Just to take a step back, direct primary care is nothing more than being a regular primary care doctor without taking health insurance. Sounds shocking these days but before the 1980s, not taking insurance was virtually the norm. Today we do it by a low-cost monthly fee, though there are certainly some who just charge on a per visit basis.

In any case, my background in bioethics has everything to do with my interest in direct primary care. In keeping with the perennial values of my profession, I wanted to be a doctor who has a long-lasting, deep and abiding relationship with my patients with minimal interference from outside influence. Yet what I witnessed repeatedly throughout my training is outside influence in the doctor-patient relationship, by insurance companies, administrators and government. Direct Primary Care allowed me to take back my profession by minimizing unnecessary involvement of third parties in the exam room.

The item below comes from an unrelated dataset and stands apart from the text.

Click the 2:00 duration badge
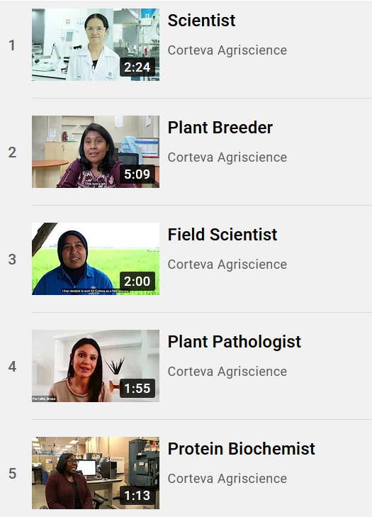This screenshot has height=517, width=372. click(137, 282)
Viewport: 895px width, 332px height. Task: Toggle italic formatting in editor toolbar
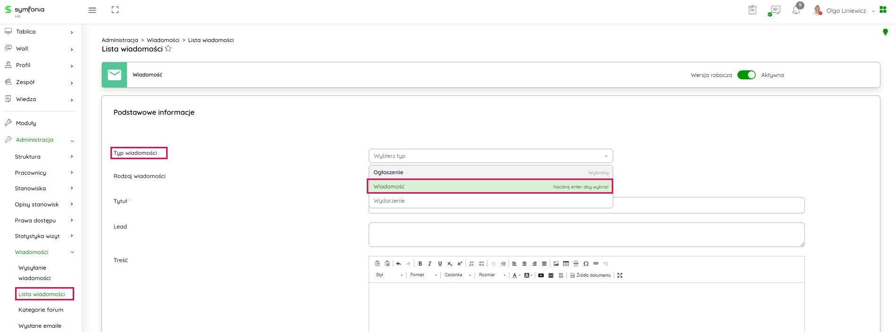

More than that, however, in terms of economic values, direct primary care is more in line with our Catholic understanding of right ordering of society. In keeping with our understanding of solidarity, provision of social goods should be provided at the lowest level possible.

Healthcare is certainly a social good, and only when its provision can’t be taken care of at a lower level should it be handled by a larger body. Now there’s certainly the case to be made that health insurance can and should be handled by larger bodies — there’s power in numbers.  But going to the doctor’s office is not health insurance, and most people can afford to pay for their primary care doctor out of their own pocket.

Your interest in direct primary care was so strong you even went home and opened up a Direct Primary Care practice. How is the practice going? Now that you are in the trenches, what have you found to be the strengths and challenges of the Direct Primary Care approach?

The practice is going well.

I have offices in Baton Rouge, Gonzales and St James Parish. My panel is nearly full, and I love the opportunity to be a full-fledged primary care doctor with the freedom to care for my patients how they need without being told what to do by insurance companies or administrators.

Moreover, we have developed several patient-care niches that are underserved to whom we are offering a genuine value through our services: small-business owners, underinsured patients, home-bound senior citizens and immigrants. These groups often find themselves without health insurance and without access to healthcare, and our approach allows us to provide them quality healthcare, affordably.

Being in the trenches, one of the biggest challenges I’ve faced is dealing with the health insurance mentality. We’ve gotten so accustomed to health insurance paying for everything in our system that it’s become an addiction and it’s colored nearly all of our healthcare choices.

Many people I talk to have gotten used to the view of a primary care doctor as a professional paper pusher and box checker. This is, sadly, what’s become of primary care under the insurance model, a cog in the medical-industrial complex. For thousands of years, however, being a doctor has been about being in people’s homes, being in a solo office and spending time with people, forming relationships. Being a primary care doctor is so much richer and fulfilling than what it’s become under the insurance model. We need to recover the profession, take it back and form it into what it should be. But it takes re-envisioning the way healthcare is done.

My motto for doing this comes straight from the Tantum Ergo–’Et antiqum documentum, novo cedat ritui,’ –’Ancient forms of grace departing, newer rites of grace prevail.’ We need to take what is good from medicine in the past — the relationship, the common sense, the continuity–and throw away what is simply baggage of history — paternalism, closed-mindedness, even greed. This can be done but it takes close discernment of what was good from the generation of doctors who our parents and grandparents used to see and what wasn’t so good that we need to leave behind.